To outline neurites, neuronal cultures transduced with lentivirus on day in vitro (DIV)4 were transfected using calcium phosphate with a GFP-expressing plasmid (pEGFP-N1; Clontech) on DIV6. Conditioned media were collected from cultures and, following two washes with equilibrated DMEM (Gibco), replaced with DMEM with 10 mM MgCl₂. Per coverslip, 30 μL DNA crystals (1 μg of DNA in 16.7 μL 250 mM CaCl₂ mixed with an equal volume of 2× HBSS; see below) was added dropwise. After 40 min, crystals were washed with equilibrated HBSS (2 × 5 min). After a brief wash with neuronal growth media, cultures were left in the saved conditioned media.

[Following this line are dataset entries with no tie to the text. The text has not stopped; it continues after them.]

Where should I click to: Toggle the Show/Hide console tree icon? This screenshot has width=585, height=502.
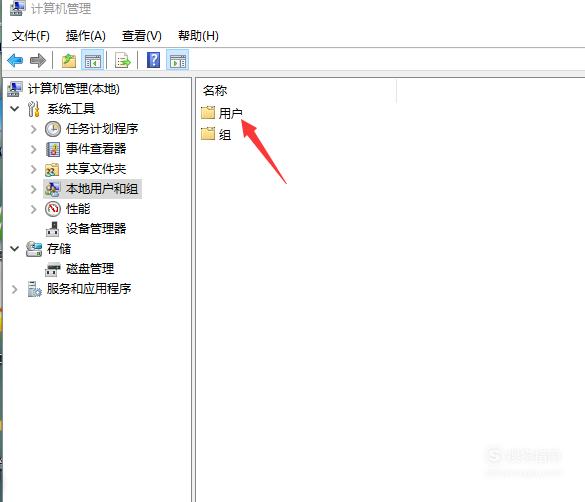tap(93, 60)
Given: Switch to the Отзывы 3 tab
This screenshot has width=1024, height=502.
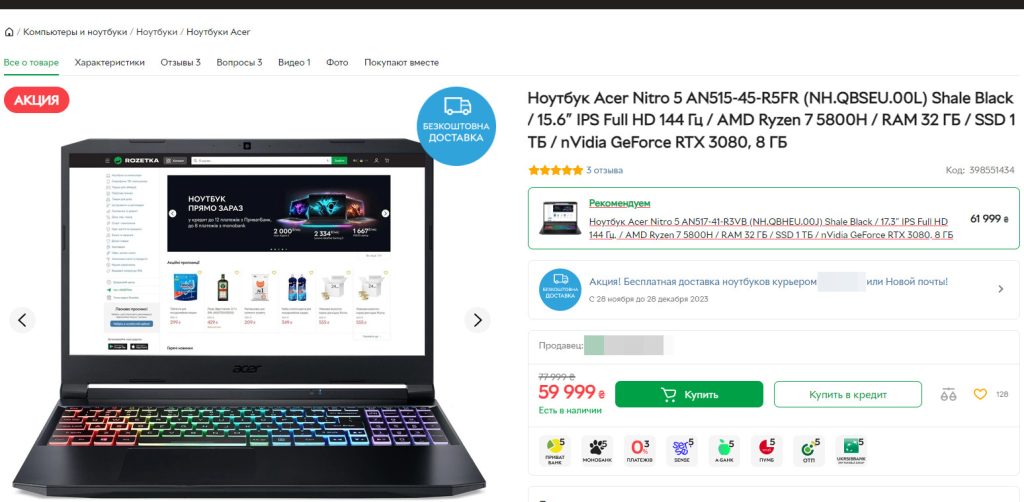Looking at the screenshot, I should pyautogui.click(x=180, y=63).
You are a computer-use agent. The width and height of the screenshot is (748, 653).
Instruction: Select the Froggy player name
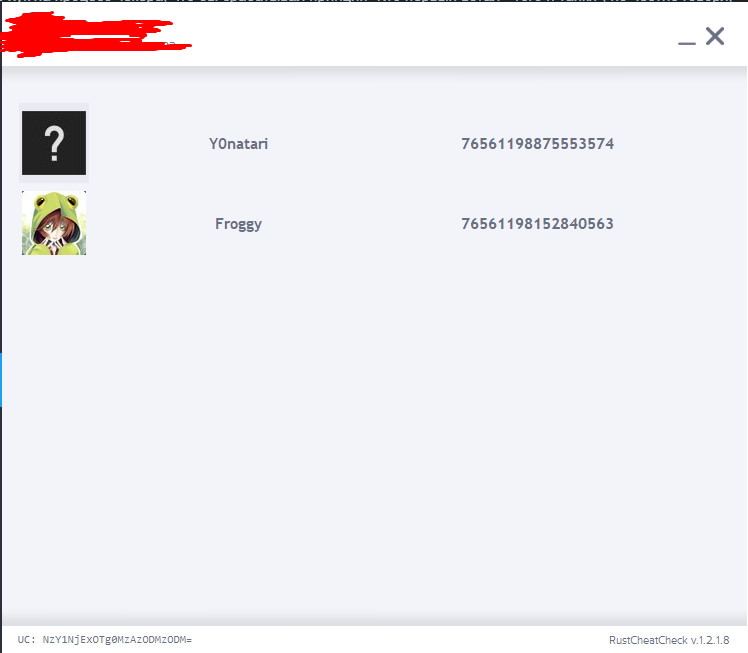coord(238,224)
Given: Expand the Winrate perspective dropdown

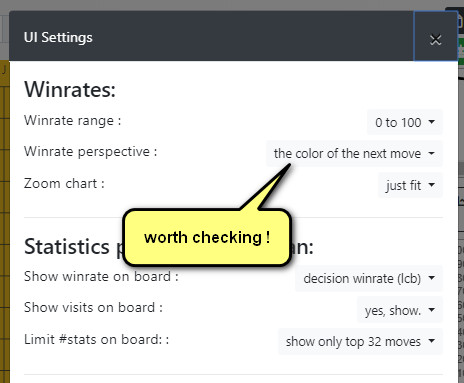Looking at the screenshot, I should 354,153.
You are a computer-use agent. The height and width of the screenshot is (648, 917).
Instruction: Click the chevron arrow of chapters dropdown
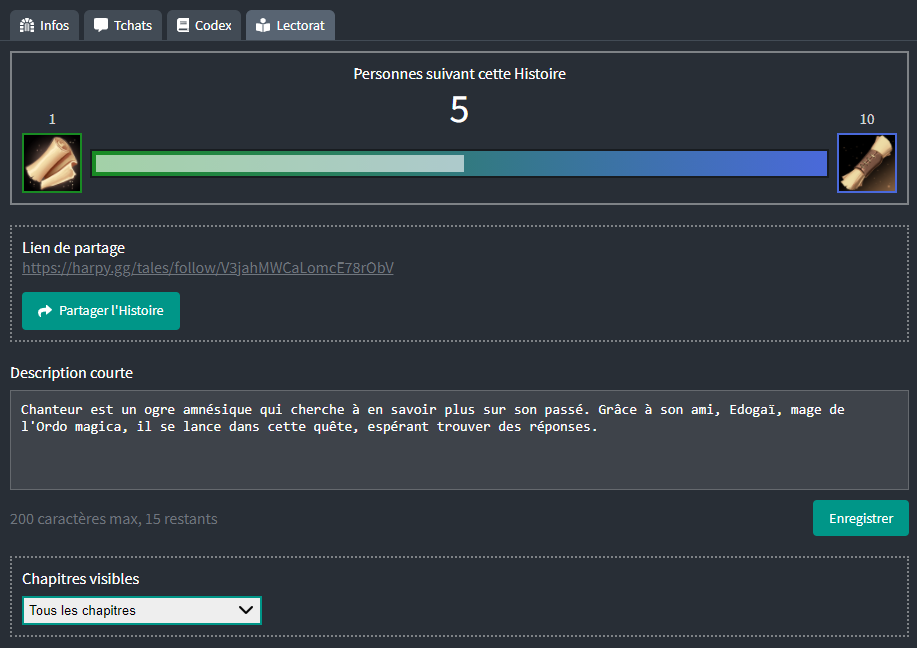point(245,610)
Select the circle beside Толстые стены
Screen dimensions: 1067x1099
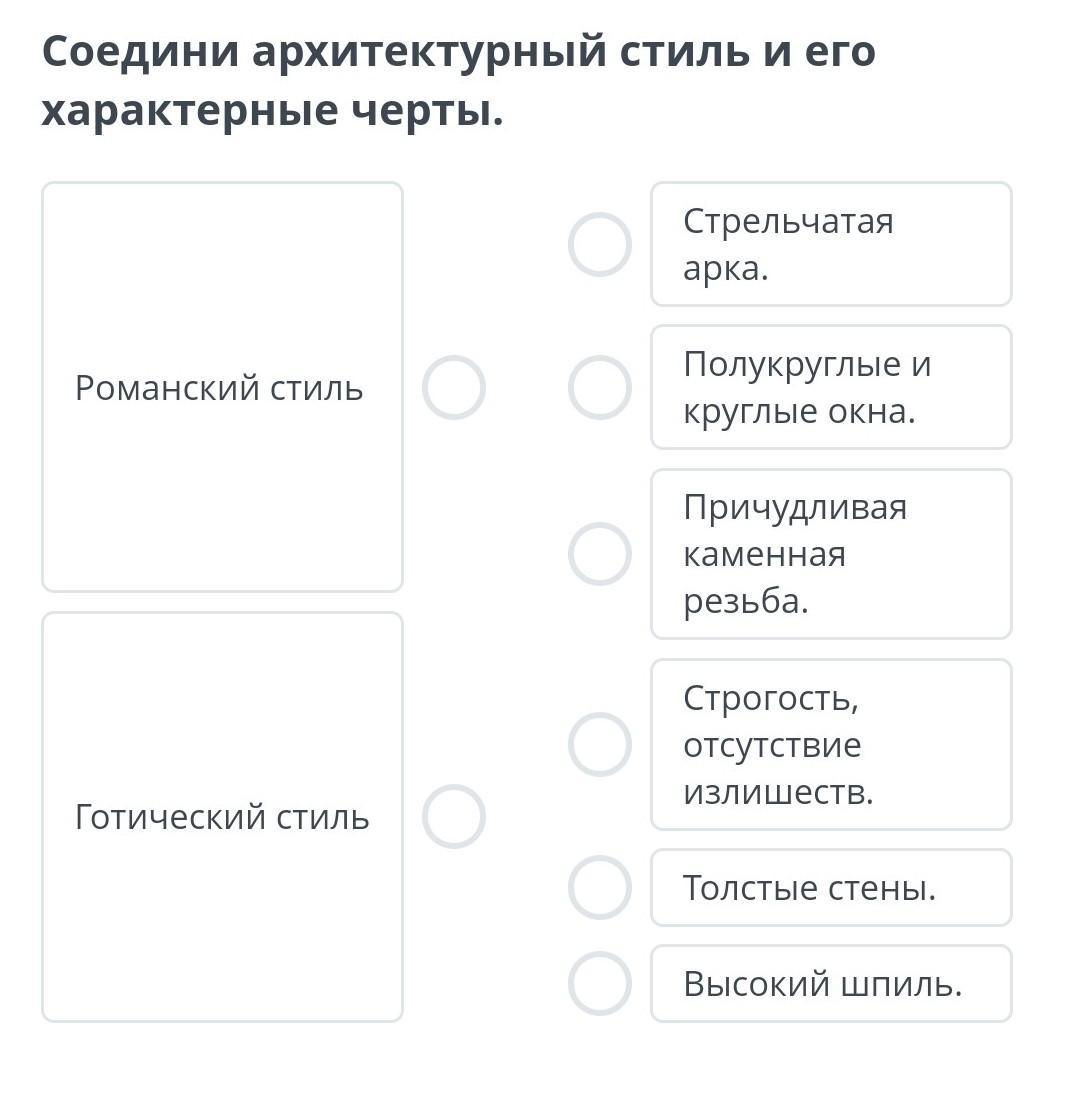599,887
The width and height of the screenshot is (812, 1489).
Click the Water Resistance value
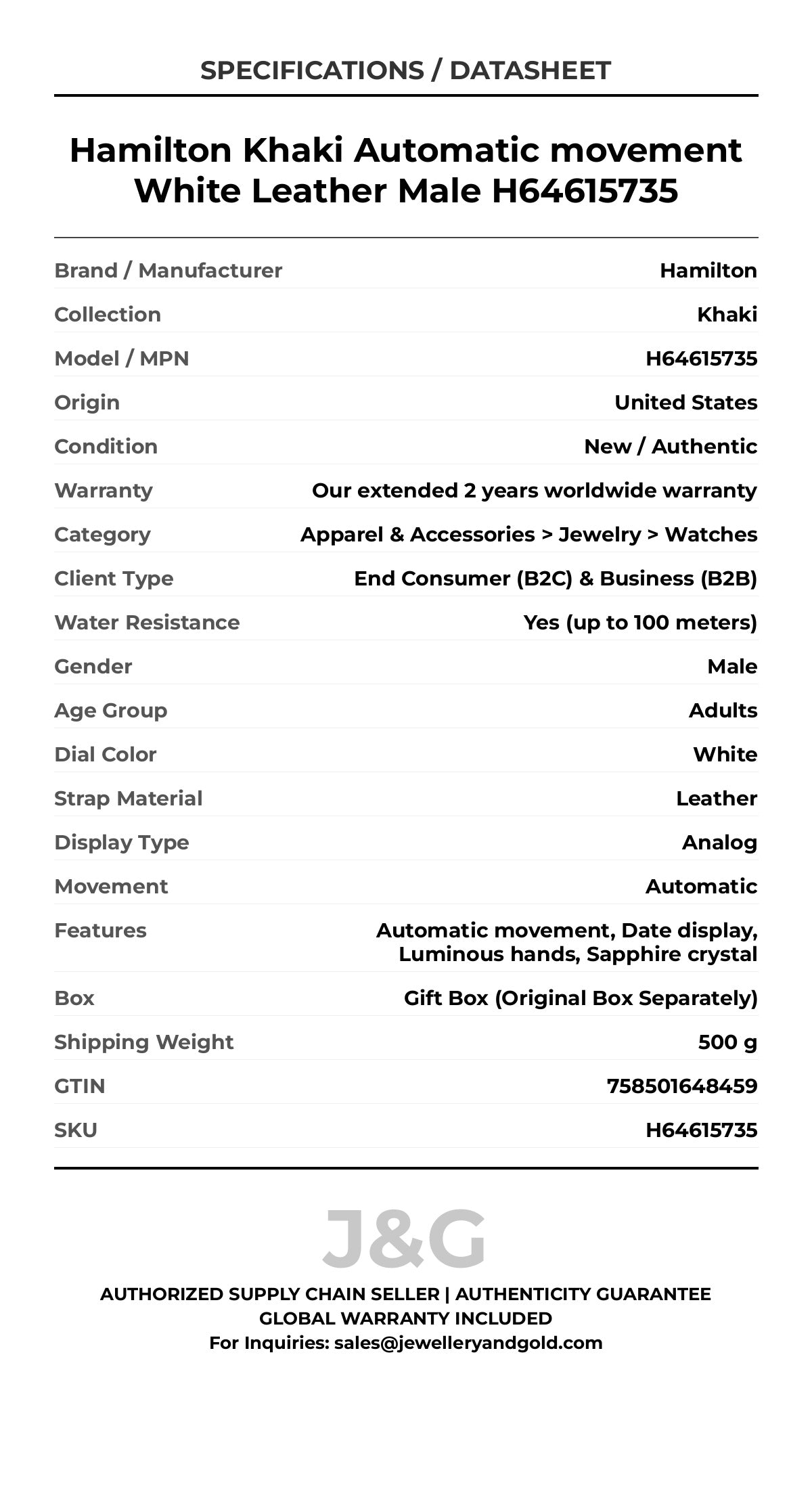[640, 623]
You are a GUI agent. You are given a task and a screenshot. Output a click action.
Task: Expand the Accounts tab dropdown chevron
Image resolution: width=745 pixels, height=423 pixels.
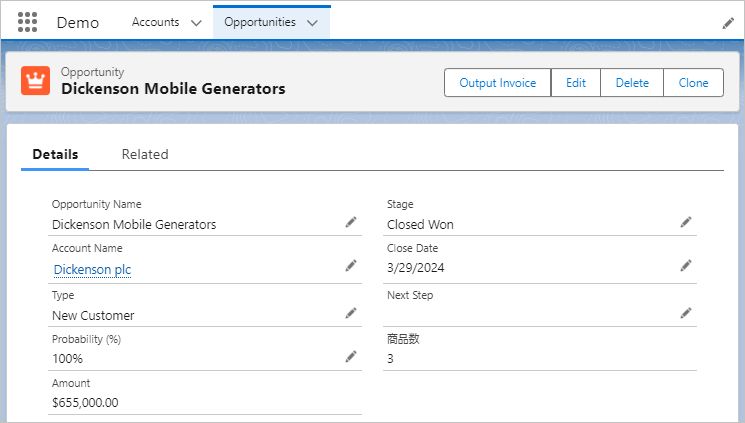[x=195, y=22]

Lentivirus Production and Transduction.

Recombinant lentiviral particles were produced in HEK293 cells cotransfected with lentiviral vectors encoding CA10-FLAG or control (empty vector) with helper plasmids pRSV-REV, pMDLg/gRRE, and pVSVG. Per 75 cm² of cells, 0.5 mL 250 mM CaCl₂ containing molar equivalents of DNA (12 μg of CA10-FLAG or control, 3.9 μg pRSV-REV, 8.1 μg pMDLg/gRRE, and 6.0 μg pVSVG) was added dropwise to an equal volume of 2× HBSS (0.4 M NaCl, 10 mM KCl, 1.5 mM Na₂HPO₄, 0.2% glucose, 38.4 mM Hepes, pH 7.05) under vigorous mixing and immediately added dropwise to the cells. Approximately 6 h after transfection, cells were washed with equilibrated HBSS and media were replaced by neuronal growth media. Viral supernatant was harvested 48 h after transfection, cleared by a centrifugation (1,500 × g, 10 min), aliquoted, and snap-frozen. Neuronal cultures were infected with lentivirus on DIV4 or 5 by adding 50 or 100 μL of viral supernatant per well of a 24- or 12-well plate, respectively. Neurons were analyzed on DIV14 to 16.

iN Culture.

Human ES cells genome-edited to carry an HA insertion in the NRXN1 locus (cTr allele) (28) were differentiated into iN cells as described (29). Lentivirus to express the Cre recombinase [to convert the truncated allele to the NRXN1^HA allele (28)] was added with lentivirus expressing either control (mock) or CA10 on DIV6. Cells were analyzed on DIV23.